DESCRIPTION OF THE TASK: Report each line of the entries that includes "playlist" by copying it.

LISTED RECORDS:
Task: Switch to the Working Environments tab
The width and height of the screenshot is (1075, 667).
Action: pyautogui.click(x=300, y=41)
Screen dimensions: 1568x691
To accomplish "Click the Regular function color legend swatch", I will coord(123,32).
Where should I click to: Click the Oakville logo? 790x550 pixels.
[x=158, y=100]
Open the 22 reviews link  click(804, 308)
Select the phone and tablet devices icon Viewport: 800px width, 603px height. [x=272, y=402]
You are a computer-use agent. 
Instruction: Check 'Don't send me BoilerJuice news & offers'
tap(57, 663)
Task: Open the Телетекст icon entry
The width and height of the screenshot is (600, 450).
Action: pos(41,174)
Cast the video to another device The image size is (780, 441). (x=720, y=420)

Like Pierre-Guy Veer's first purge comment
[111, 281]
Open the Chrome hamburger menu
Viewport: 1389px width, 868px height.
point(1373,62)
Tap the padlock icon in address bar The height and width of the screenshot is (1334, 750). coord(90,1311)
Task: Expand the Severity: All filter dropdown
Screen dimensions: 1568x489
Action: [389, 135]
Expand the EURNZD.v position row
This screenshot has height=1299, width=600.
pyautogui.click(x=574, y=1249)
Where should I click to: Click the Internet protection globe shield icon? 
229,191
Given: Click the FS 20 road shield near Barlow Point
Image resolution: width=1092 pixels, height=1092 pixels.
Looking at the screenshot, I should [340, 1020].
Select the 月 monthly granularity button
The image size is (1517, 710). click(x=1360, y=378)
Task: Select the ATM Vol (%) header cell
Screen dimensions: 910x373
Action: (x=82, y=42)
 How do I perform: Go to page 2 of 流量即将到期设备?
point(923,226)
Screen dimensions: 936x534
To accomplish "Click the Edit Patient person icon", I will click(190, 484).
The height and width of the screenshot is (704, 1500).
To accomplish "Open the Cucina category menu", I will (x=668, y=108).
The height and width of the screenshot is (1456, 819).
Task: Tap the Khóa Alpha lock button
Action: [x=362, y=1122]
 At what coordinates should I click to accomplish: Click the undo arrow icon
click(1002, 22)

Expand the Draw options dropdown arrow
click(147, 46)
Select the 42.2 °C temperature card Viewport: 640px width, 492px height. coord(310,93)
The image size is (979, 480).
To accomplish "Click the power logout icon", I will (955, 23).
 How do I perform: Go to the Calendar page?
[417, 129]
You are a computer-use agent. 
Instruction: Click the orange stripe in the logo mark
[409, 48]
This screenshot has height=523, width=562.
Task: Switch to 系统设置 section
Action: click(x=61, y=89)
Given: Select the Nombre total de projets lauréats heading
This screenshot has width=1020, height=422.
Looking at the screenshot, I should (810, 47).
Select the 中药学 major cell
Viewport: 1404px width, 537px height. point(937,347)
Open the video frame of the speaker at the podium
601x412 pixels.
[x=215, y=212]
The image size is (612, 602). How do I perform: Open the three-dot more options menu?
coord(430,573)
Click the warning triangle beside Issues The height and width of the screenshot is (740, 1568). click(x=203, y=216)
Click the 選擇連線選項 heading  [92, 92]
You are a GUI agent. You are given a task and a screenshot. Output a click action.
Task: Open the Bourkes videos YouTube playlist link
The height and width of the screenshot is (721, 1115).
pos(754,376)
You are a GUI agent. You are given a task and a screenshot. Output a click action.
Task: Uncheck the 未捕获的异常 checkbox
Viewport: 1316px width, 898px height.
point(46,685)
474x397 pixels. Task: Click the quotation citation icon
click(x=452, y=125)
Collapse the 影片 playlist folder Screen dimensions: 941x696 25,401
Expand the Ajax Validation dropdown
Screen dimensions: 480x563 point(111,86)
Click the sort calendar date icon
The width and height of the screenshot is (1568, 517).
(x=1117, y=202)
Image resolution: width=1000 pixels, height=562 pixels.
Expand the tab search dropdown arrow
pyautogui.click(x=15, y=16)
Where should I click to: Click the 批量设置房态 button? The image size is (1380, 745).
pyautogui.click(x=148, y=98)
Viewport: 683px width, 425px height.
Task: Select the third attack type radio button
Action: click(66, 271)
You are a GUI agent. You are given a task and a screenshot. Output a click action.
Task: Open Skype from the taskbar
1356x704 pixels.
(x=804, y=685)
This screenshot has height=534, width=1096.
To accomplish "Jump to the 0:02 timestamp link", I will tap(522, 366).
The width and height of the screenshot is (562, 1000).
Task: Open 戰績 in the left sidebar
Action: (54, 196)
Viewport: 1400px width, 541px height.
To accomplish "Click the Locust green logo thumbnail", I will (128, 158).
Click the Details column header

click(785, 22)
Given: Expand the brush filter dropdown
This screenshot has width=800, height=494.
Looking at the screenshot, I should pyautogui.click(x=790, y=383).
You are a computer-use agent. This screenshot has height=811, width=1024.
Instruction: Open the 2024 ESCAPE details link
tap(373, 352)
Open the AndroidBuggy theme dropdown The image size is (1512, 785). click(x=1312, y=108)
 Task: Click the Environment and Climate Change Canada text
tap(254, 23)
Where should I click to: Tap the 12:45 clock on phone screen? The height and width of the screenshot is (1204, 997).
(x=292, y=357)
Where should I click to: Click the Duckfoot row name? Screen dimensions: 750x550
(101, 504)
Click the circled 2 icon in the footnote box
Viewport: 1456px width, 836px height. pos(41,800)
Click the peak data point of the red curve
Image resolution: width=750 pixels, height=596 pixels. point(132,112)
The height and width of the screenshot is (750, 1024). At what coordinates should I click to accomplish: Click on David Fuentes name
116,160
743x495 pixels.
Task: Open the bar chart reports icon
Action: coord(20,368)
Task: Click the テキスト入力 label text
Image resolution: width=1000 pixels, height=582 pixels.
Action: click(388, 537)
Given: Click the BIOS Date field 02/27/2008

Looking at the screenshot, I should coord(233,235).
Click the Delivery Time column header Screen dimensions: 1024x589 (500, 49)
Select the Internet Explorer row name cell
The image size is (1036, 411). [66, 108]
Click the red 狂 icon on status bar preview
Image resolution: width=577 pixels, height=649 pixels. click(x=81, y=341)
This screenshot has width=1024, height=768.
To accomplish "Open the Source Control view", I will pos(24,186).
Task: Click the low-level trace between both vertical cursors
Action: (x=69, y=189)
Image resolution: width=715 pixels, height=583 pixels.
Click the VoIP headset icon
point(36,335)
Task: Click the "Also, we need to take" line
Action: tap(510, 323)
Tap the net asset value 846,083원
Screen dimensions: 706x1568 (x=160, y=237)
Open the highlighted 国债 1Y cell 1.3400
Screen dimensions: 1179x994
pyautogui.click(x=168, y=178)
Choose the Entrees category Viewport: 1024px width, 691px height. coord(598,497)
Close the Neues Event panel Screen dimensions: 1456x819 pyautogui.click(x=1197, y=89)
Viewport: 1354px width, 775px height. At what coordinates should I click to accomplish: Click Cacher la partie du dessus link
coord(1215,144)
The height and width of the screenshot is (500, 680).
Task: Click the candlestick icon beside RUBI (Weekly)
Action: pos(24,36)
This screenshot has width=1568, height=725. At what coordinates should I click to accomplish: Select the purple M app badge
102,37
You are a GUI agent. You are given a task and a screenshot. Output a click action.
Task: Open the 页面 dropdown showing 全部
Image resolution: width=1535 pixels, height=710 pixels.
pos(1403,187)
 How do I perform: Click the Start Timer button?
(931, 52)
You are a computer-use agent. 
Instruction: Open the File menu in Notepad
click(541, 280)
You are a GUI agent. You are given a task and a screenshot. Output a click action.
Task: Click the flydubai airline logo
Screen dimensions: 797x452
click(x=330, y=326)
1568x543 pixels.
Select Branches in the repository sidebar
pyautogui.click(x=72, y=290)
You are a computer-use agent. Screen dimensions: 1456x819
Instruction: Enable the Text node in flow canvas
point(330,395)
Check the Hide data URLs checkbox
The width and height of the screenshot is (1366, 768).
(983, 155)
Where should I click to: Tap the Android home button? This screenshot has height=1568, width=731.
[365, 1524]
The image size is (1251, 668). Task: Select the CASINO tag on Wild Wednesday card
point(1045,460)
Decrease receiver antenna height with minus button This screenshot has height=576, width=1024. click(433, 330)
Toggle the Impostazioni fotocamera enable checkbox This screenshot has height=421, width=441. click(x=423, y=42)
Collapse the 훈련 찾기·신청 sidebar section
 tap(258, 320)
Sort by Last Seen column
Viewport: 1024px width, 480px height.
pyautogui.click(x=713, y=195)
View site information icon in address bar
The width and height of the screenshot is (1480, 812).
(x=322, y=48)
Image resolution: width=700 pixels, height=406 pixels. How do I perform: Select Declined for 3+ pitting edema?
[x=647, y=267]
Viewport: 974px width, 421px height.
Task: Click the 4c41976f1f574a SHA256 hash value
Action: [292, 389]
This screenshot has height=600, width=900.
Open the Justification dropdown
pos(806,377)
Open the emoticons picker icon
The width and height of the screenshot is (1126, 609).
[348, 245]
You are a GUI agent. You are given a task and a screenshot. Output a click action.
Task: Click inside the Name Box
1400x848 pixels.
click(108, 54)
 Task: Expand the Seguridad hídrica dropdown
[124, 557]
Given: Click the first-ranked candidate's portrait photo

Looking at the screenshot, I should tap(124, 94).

ANSWER FOR THIS EXERCISE:
Task: Open the Bourkes videos YouTube playlist link
Collapse the 影片 playlist folder Screen dimensions: 941x696 25,401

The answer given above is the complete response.